25. Com efeito, se está isenta de custas no âmbito, geral, da acção, não lhe pode ser exigido o pagamento de taxas de justiça no âmbito da mesma, para mais com o fundamento de que não está isenta de custas,
26. Pois que qualquer acto ou impulso processual da ré no contexto do presente processo está naturalmente abrangido pelo regime da isenção de custas, nos termos legalmente previstos, decidida no presente processo.
27. Esta é, pois, questão que ficou ultrapassada, não havendo lugar à respectiva reapreciação (pois que é disso que se trata) em sede de interposição de recurso.
28. Foi agora notificada a recorrente para proceder ao pagamento, para além da taxa de justiça alegadamente devida, de multa pela omissão da junção aos autos do comprovativo do pagamento da taxa de justiça alegadamente devida;
29. Sem prejuízo da matéria alegada quanto à inexistência da obrigação de pagar taxas de justiça, sucede que, alegada a isenção de custas em 30-05-2011, por ocasião da contestação, e, interposto recurso relativo ao despacho saneador, em 01-10-2012, sem que até àquela data tivesse sido posta em causa a isenção (e não podendo mesmo deixar de se considerá-la decidida a favor da Ré, nos termos invocados), é ilegítimo e abusivo vir o tribunal exigir multa pelo não pagamento de taxa de justiça.

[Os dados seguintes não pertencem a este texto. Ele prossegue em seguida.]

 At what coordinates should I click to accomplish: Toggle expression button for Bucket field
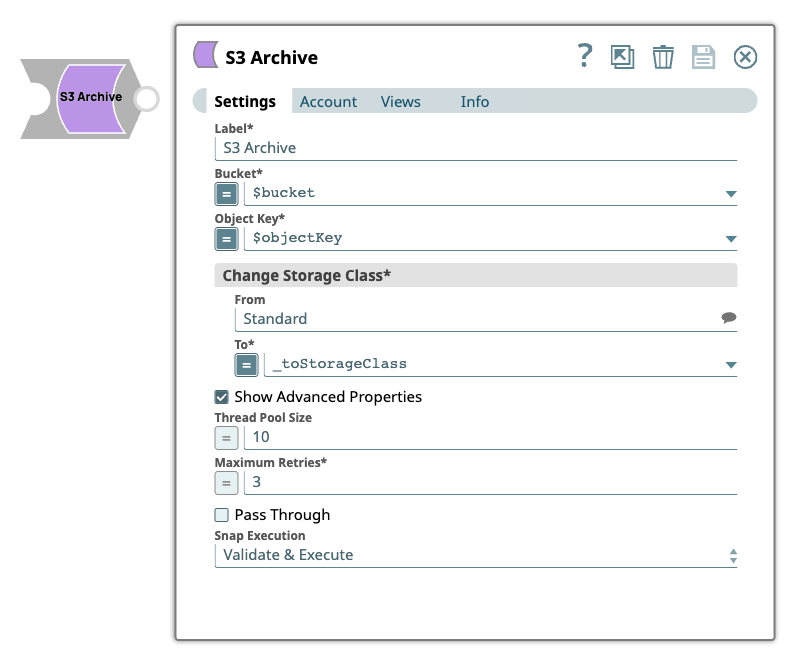(x=227, y=193)
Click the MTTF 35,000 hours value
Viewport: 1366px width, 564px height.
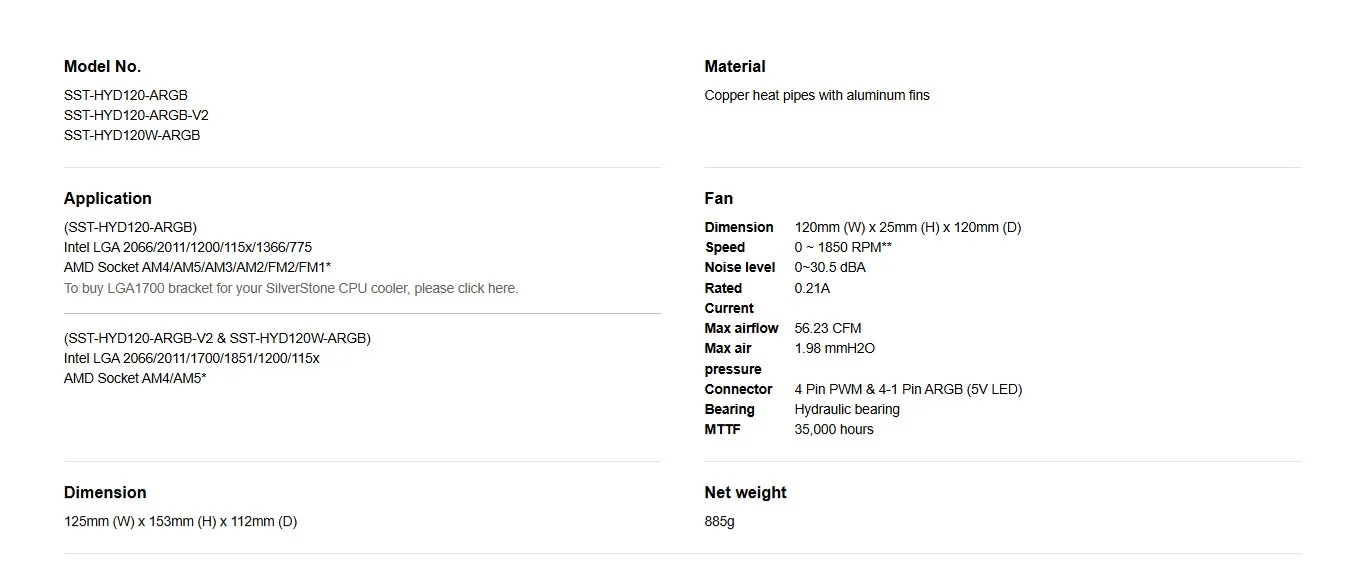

30. De facto, a multa ora notificada pressupõe, naturalmente, o conhecimento (ou a obrigação de conhecer) do dever do pagamento da taxa de justiça.
31. Ora, se invocada expressamente a isenção, esta não foi posta em causa até à data da interposição do recurso, havia fundada e legítima expectativa da recorrente de que estava isenta.
32. Assim, sem conceder, a considerar-se a recorrente não isenta de custas, hipótese que por mera facilidade de raciocínio se coloca, sempre se mostraria indevidamente exigido o pagamento de multa directamente decorrente da falta de pagamento de taxa de justiça.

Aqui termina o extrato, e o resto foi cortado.